Stored records
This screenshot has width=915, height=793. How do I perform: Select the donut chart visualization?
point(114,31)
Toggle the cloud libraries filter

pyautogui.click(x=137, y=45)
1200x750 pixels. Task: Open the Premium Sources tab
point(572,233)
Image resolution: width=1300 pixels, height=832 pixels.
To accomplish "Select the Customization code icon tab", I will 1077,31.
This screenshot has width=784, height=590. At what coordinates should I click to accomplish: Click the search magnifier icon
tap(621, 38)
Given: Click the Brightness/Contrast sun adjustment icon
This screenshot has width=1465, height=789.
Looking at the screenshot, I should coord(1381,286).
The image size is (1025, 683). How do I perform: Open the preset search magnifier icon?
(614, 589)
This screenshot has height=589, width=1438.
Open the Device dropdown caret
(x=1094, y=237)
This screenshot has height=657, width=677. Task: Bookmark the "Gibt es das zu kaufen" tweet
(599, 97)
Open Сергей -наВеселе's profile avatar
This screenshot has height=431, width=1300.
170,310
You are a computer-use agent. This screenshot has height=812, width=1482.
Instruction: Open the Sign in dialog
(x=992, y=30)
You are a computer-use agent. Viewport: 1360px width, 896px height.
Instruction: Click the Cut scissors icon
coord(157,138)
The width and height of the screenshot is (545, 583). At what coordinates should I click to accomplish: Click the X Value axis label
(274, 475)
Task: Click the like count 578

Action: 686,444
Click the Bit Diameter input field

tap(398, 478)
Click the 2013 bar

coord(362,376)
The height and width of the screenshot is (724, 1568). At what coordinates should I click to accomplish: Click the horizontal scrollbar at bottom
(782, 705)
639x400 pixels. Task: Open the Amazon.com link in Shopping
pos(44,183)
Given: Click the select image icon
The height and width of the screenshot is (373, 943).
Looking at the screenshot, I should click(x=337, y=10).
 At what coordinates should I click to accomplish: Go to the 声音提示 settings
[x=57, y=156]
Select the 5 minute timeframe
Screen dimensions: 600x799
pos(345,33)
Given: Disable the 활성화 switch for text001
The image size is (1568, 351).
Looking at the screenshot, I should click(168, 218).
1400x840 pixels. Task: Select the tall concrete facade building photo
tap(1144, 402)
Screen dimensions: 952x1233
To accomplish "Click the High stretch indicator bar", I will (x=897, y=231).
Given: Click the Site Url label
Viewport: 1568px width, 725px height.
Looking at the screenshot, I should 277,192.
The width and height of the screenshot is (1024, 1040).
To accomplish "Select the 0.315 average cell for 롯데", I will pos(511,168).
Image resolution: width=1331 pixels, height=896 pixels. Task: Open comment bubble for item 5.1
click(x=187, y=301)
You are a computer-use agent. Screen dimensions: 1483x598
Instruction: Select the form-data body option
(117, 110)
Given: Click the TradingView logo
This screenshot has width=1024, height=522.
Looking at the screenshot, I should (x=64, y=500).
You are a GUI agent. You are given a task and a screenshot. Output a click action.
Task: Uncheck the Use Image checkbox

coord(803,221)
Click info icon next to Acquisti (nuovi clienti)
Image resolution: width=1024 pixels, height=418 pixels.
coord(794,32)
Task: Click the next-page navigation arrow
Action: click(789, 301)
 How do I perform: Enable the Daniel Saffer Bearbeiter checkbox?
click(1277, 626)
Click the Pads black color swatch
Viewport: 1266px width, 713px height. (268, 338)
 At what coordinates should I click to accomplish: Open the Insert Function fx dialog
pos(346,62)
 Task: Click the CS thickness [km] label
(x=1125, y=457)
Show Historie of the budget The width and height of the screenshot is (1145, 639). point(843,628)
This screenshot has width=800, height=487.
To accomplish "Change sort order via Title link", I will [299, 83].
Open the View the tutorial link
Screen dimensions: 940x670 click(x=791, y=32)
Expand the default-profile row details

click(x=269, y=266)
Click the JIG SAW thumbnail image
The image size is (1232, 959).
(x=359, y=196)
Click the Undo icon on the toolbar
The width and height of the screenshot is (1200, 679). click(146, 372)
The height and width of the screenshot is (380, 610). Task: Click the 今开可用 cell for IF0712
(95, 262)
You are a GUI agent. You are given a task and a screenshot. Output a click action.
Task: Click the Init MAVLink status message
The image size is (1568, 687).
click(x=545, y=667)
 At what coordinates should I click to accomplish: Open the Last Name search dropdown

▶ _WHAT YOU ARE ASKED TO DO_: What is needed is an exact copy of the lines above, from the one containing "This screenshot has height=657, width=677." through the one containing "Given: Click the TradingView logo", with nothing added.

▶ _FINAL ANSWER_:
This screenshot has height=657, width=677. Task: Bookmark the "Gibt es das zu kaufen" tweet
(599, 97)
Open Сергей -наВеселе's profile avatar
This screenshot has height=431, width=1300.
170,310
You are a computer-use agent. This screenshot has height=812, width=1482.
Instruction: Open the Sign in dialog
(x=992, y=30)
You are a computer-use agent. Viewport: 1360px width, 896px height.
Instruction: Click the Cut scissors icon
coord(157,138)
The width and height of the screenshot is (545, 583). At what coordinates should I click to accomplish: Click the X Value axis label
(274, 475)
Task: Click the like count 578

Action: 686,444
Click the Bit Diameter input field

tap(398, 478)
Click the 2013 bar

coord(362,376)
The height and width of the screenshot is (724, 1568). At what coordinates should I click to accomplish: Click the horizontal scrollbar at bottom
(782, 705)
639x400 pixels. Task: Open the Amazon.com link in Shopping
pos(44,183)
Given: Click the select image icon
The height and width of the screenshot is (373, 943).
Looking at the screenshot, I should click(x=337, y=10).
 At what coordinates should I click to accomplish: Go to the 声音提示 settings
[x=57, y=156]
Select the 5 minute timeframe
Screen dimensions: 600x799
pos(345,33)
Given: Disable the 활성화 switch for text001
The image size is (1568, 351).
Looking at the screenshot, I should click(168, 218).
1400x840 pixels. Task: Select the tall concrete facade building photo
tap(1144, 402)
Screen dimensions: 952x1233
To accomplish "Click the High stretch indicator bar", I will (x=897, y=231).
Given: Click the Site Url label
Viewport: 1568px width, 725px height.
Looking at the screenshot, I should 277,192.
The width and height of the screenshot is (1024, 1040).
To accomplish "Select the 0.315 average cell for 롯데", I will pos(511,168).
Image resolution: width=1331 pixels, height=896 pixels. Task: Open comment bubble for item 5.1
click(x=187, y=301)
You are a computer-use agent. Screen dimensions: 1483x598
Instruction: Select the form-data body option
(117, 110)
Given: Click the TradingView logo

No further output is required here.